- Task brief -
Copy the production company page text from "American film production" down to "January 10, 2017.", word for word.

- Page text -

━━━━━━━━━━

The District
- Company type: Privately held company
- Industry: Motion pictures Television
- Founded: June 24, 2014; 11 years ago
- Founder: Ruben Fleischer David Bernad
- Headquarters: Los Angeles, California, United States

= The District (production company) =

American film production company

The District is a film and television company started in 2014 by film director Ruben Fleischer and former Rip Cord Productions employee David Bernad.

== History ==
The District was started on June 24, 2014 by film director Ruben Fleischer and Rip Cord Productions employee David Bernard, and it will kick off with a two-year overall deal at Universal Television, allowing it to produce comedies and dramas.

The studio's first production, Superstore, was picked up to series by NBC on May 7, 2015. It eventually become a hit series. Its next project was The Bold Type, which was picked up by Freeform on January 10, 2017.

━━━━━━━━━━

- Material provided -
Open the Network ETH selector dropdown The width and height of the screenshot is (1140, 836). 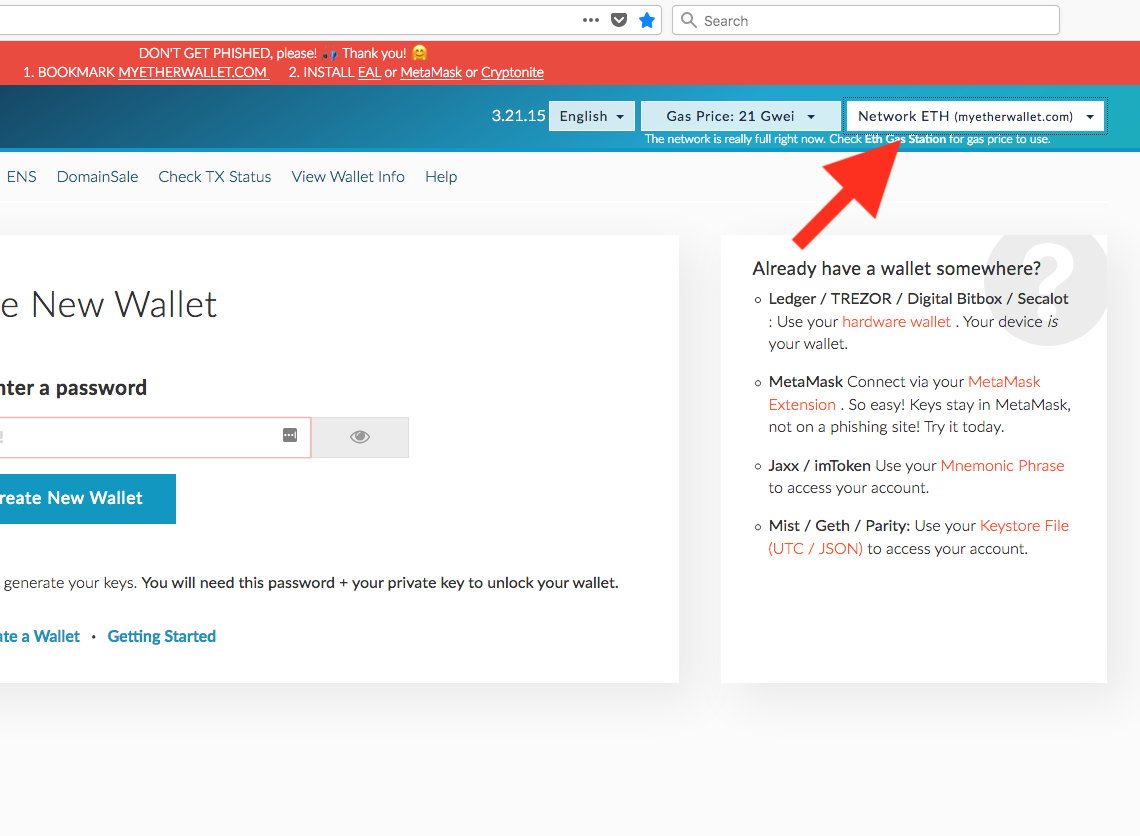click(x=975, y=116)
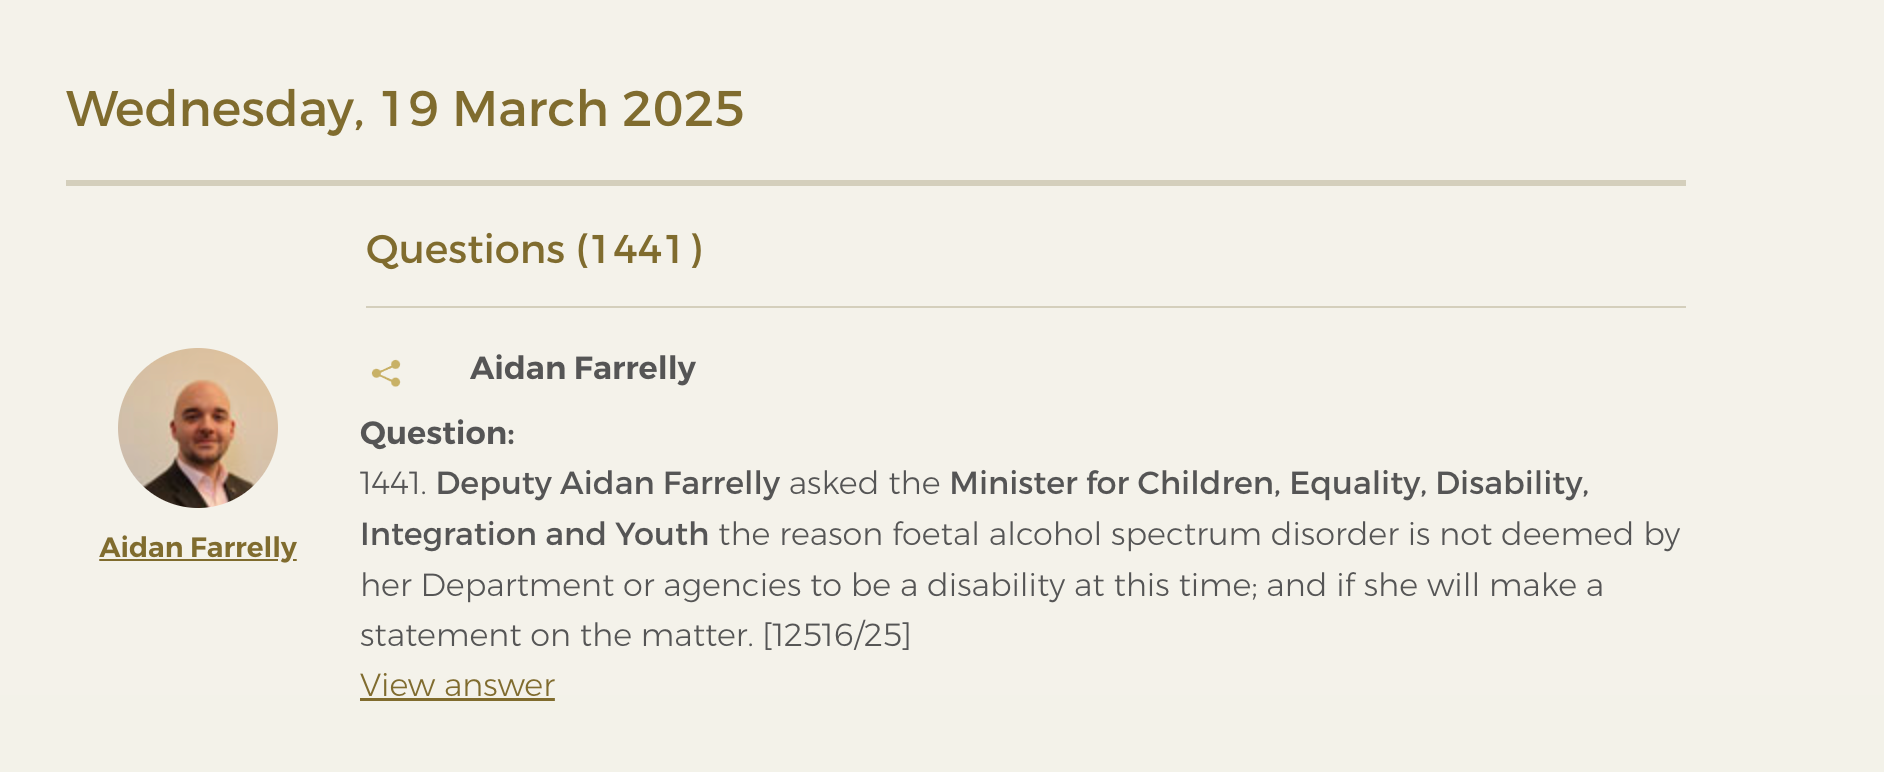This screenshot has height=772, width=1884.
Task: Click the share icon beside Aidan Farrelly
Action: (x=386, y=374)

━━━━━━━━━━

- Complete output -
American film production company

The District is a film and television company started in 2014 by film director Ruben Fleischer and former Rip Cord Productions employee David Bernad.

== History ==
The District was started on June 24, 2014 by film director Ruben Fleischer and Rip Cord Productions employee David Bernard, and it will kick off with a two-year overall deal at Universal Television, allowing it to produce comedies and dramas.

The studio's first production, Superstore, was picked up to series by NBC on May 7, 2015. It eventually become a hit series. Its next project was The Bold Type, which was picked up by Freeform on January 10, 2017.